The test we cannot cheat

Which brings me to the last piece. The cleanest way to grade a model is on a season it has never seen, judged by rules written before anyone knows the answer. So the rules are already written: before this article was published, I froze a protocol specifying exactly how the model will be evaluated on the 2026-27 season — which questions get asked, which checks are binding — a year before the season can be scored. When 2027 arrives, the model takes an exam it cannot have studied for, and I will publish the grade either way.

How to read the site

Use Average when you want a season summary of the daily trajectory already shown on DARKO — the model's evolving, cautious view of the player's level, with every published game counting equally.

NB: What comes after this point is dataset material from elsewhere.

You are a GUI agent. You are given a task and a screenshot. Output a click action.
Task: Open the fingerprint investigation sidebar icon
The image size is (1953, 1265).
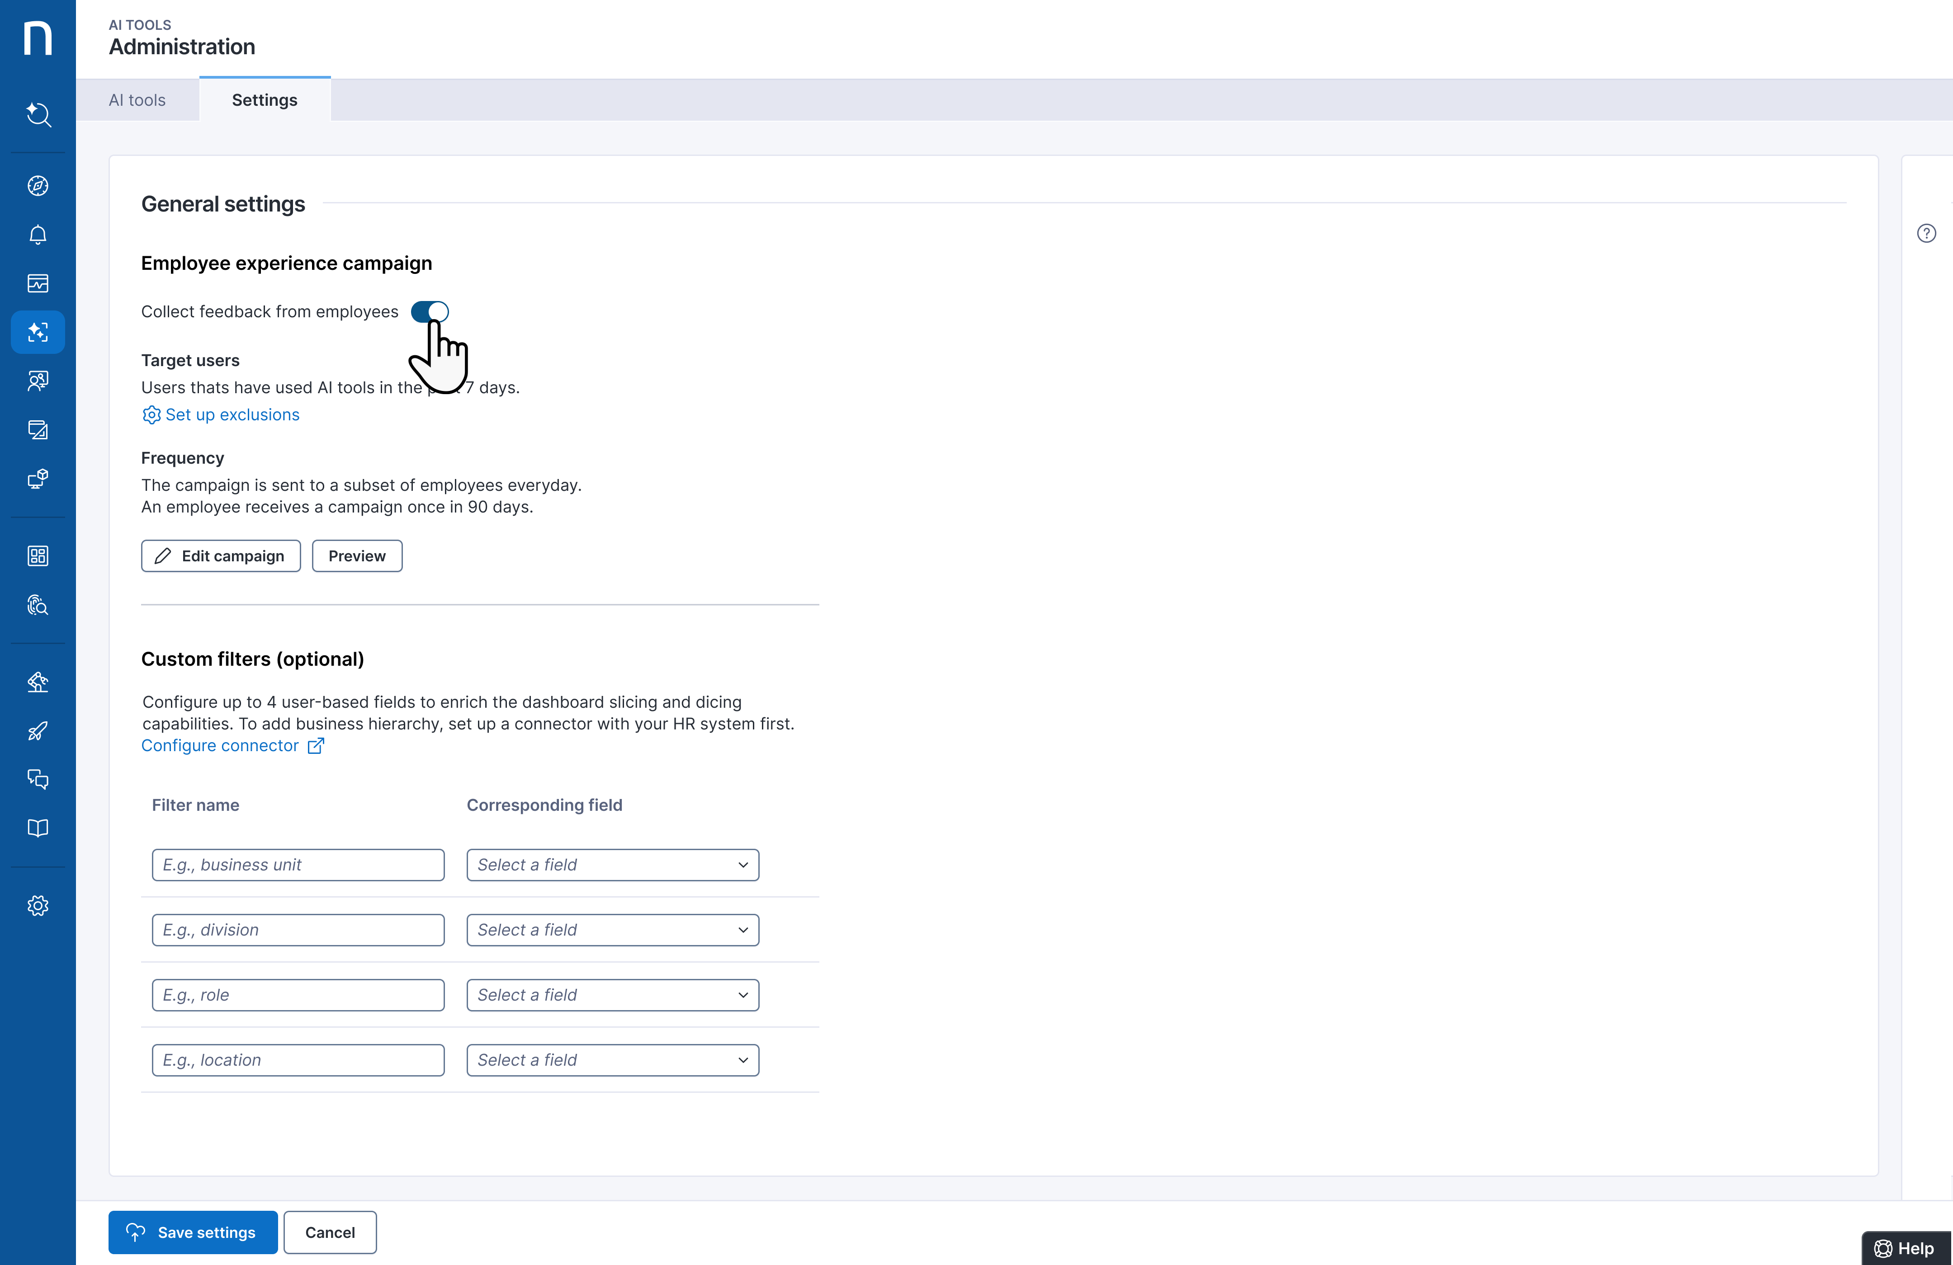(38, 605)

Use Adjusted when you want the retrospective verdict: the weighted daily baseline plus however much season-specific performance the broader evidence actually supports.

Both views are useful. They answer different questions — which is the whole point. What did we think of Larry Bird while 1983 was happening, and what do we know now? For the first time, the table answers both, for every player, in every season, back to 1980.


The underlying project retains a complete audit trail: the model record, failed approaches, validation results, and artifact hashes.